Милле не убивал Любу. Я поняла это.
Милле, замечательный парень, никого не убивал. Только, когда мы сидели в кафе на Монмартре, он обмолвился об изображении Тюльпана. Значит, он видел, где и кем был Тюльпан нарисован когда-то? Значит, железный цветок — это брат нарисованного? Что за цветок?! Почему, черт побери, цветок?! Меня измотал этот дьявольский цветок! Я выброшу его к чертям! И почему я нахожу его в постели Любы… мертвой Любы!.. — и беру его с собой, и становлюсь ею?! Может, в нем… заклятие?! Колдовство… Чушь. Колдуны умерли. Все это сказки для любителей триллеров с черепами и костями.
Любу убили рядом с тобой. Когда ты спала.
Когда вы, как идиотки, миловались друг с дружкой, Тюльпана меж вами в постели не было.

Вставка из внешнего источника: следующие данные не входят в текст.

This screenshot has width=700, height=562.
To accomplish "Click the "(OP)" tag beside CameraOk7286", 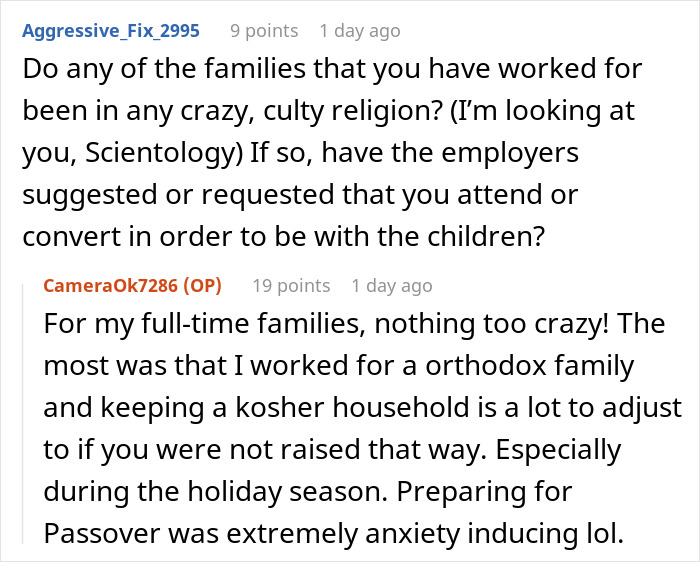I will pos(199,286).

Милле, прости. Ты снимешь меня в фильме?.. Я иду по ночному Парижу, и моросит дождь, и из-под опущенных жалюзи сочится золотой свет. Там, за окнами, чужие жизни. Много чужих жизней. И я русская в этом городе. Я русская девка. Я Любка. Я Алка. Я Инка Серебро. Я здесь чужая. Я Эмигрантка. И я должна встретить Эмигранта. Такого же русского, как и я. И мы идем навстречу друг другу под дождем, в туманной черноте, под золотыми фонарями, по набережной у тюрьмы Консьержери, по мосту Неф. И мы бросаемся друг к другу, и наше объятие отчаянно — не расцепить. И через миг мы оторвемся друг от друга. Лица в слезах, а на губах — улыбки. Это Чужбина, дружок. В ней не спасут ни алмазы, ни ножи, ни револьверы, ни песни во дворах ради кинутого гроша, ни раздвинутые в подворотне за десяток франков нежные ноги. Здесь надо жить и умирать.

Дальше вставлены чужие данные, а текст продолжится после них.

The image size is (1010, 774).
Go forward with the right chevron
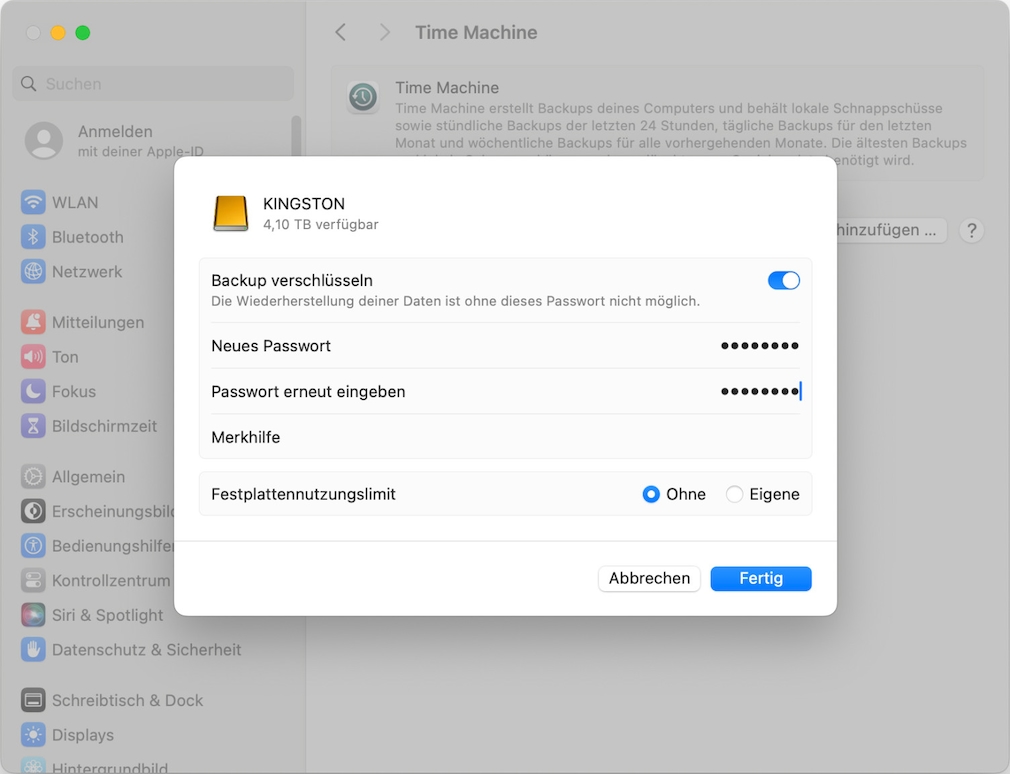385,32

Я никогда не выброшу Тюльпан. Это мой единственный шанс. Это моя единственная зацепка за жизнь. Это мой поводырь в лабиринте людских судеб, по которому иду вслепую, ощупывая пространство глупыми руками.
Почему Ахметов так хотел вернуться?! Почему Люба так хотела вернуться?!